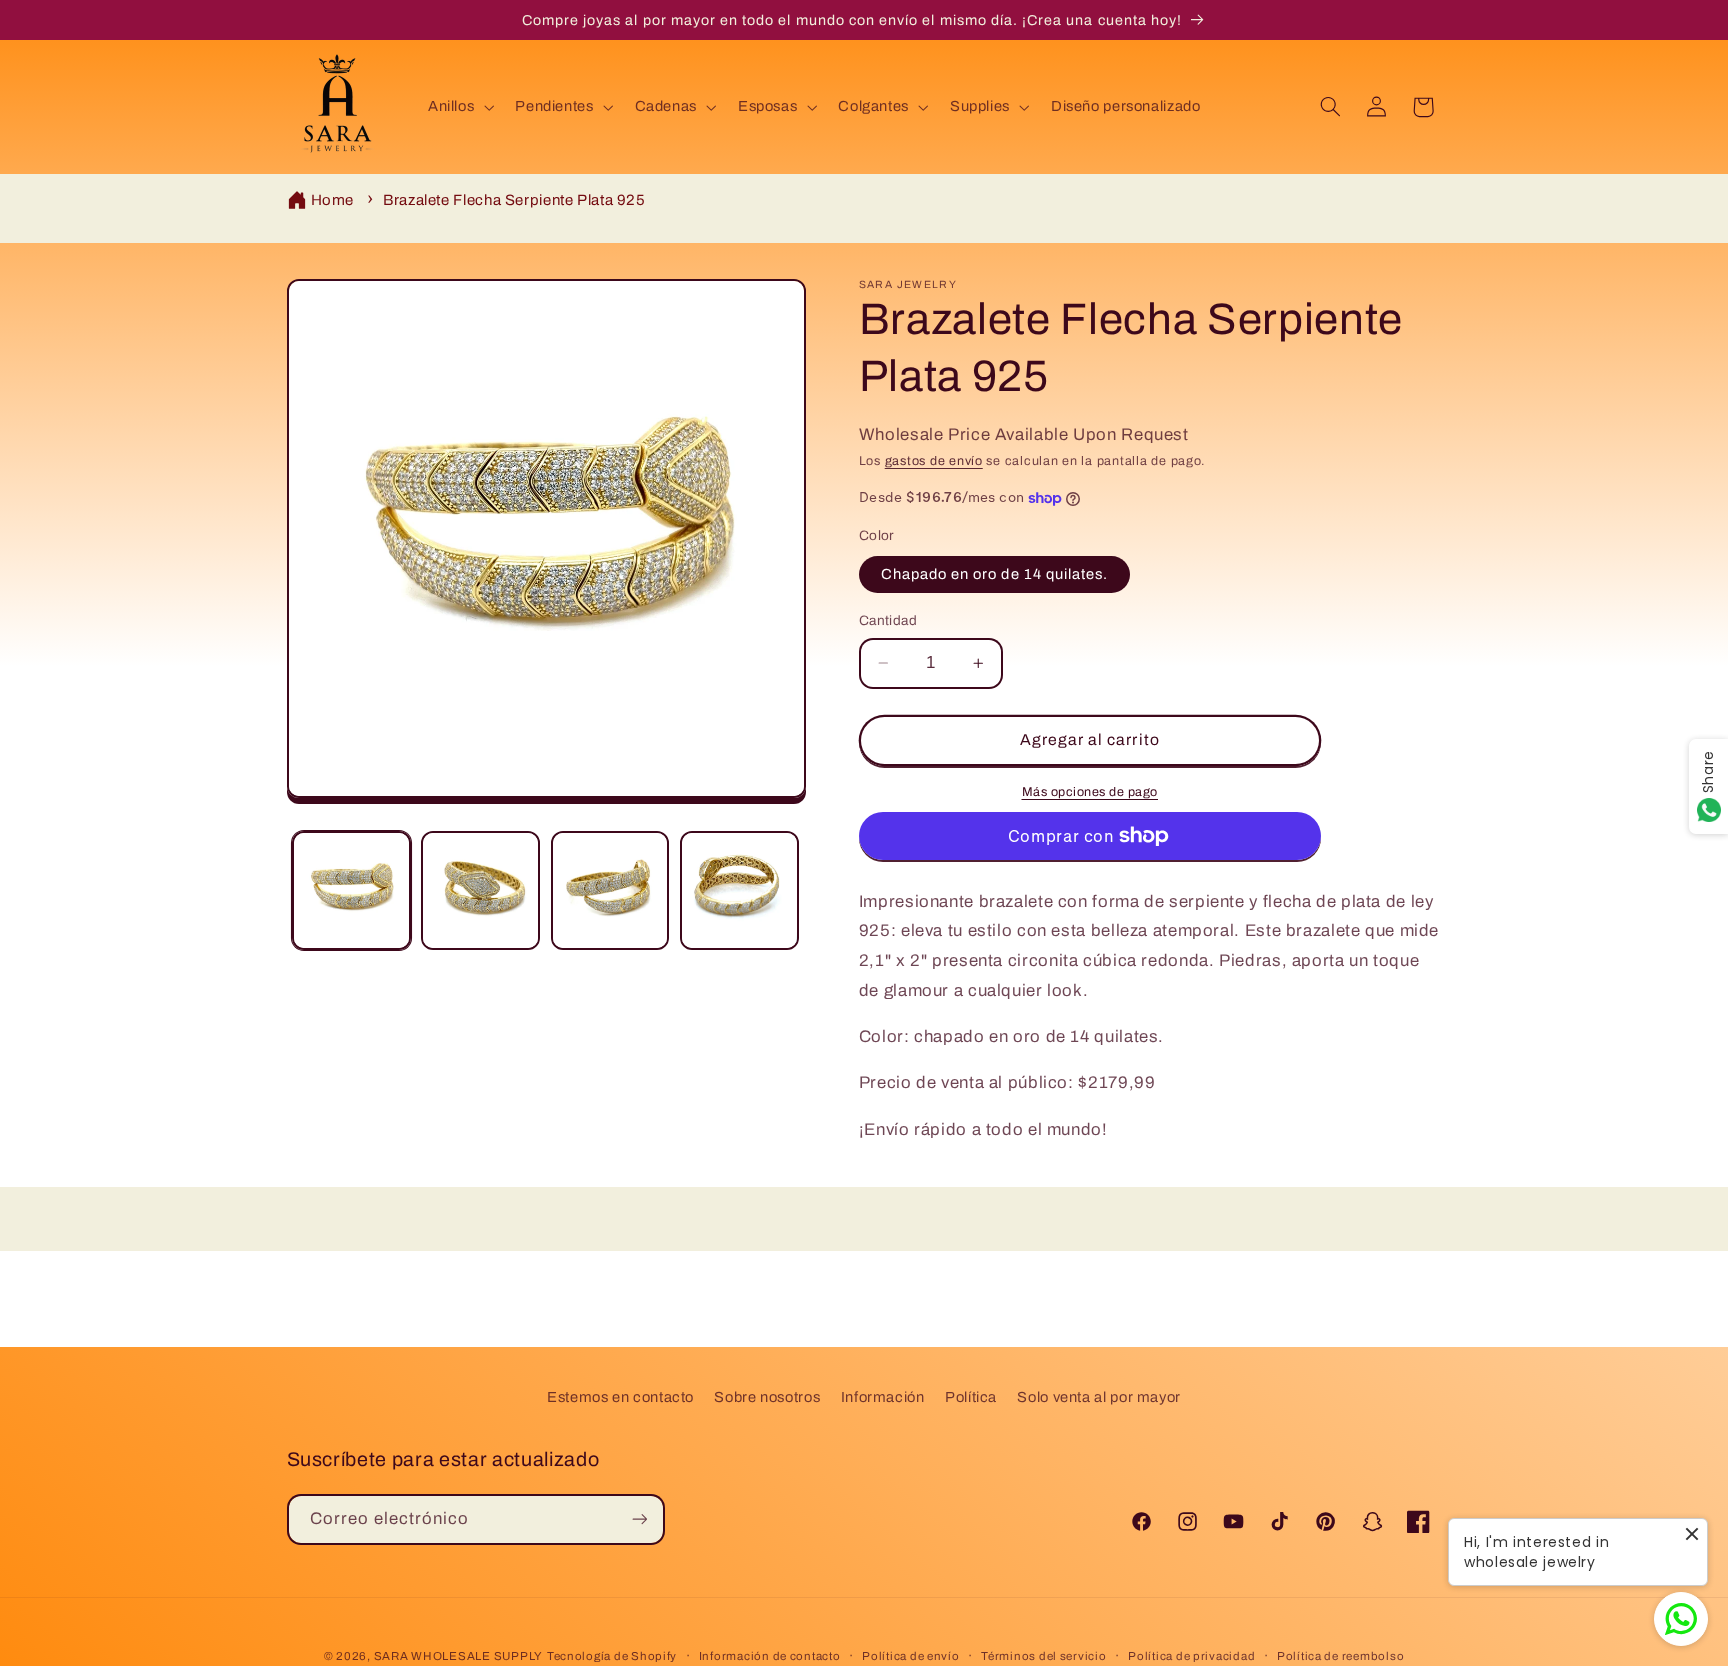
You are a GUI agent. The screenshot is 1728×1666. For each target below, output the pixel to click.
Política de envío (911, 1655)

...

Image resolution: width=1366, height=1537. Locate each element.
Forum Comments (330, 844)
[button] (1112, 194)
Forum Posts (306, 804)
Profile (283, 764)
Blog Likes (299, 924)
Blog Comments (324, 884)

==

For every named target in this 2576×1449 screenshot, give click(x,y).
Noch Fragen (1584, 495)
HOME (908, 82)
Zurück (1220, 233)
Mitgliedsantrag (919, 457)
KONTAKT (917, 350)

* _Exercise directions_
Note every line of the entries in which "screenshot" appears, and copy it down.

* _Response to the task_
You are a GUI agent. The screenshot is 1728×1666. For each target below, output the pixel to click.
For every named target in this 2576×1449 screenshot, give click(x,y).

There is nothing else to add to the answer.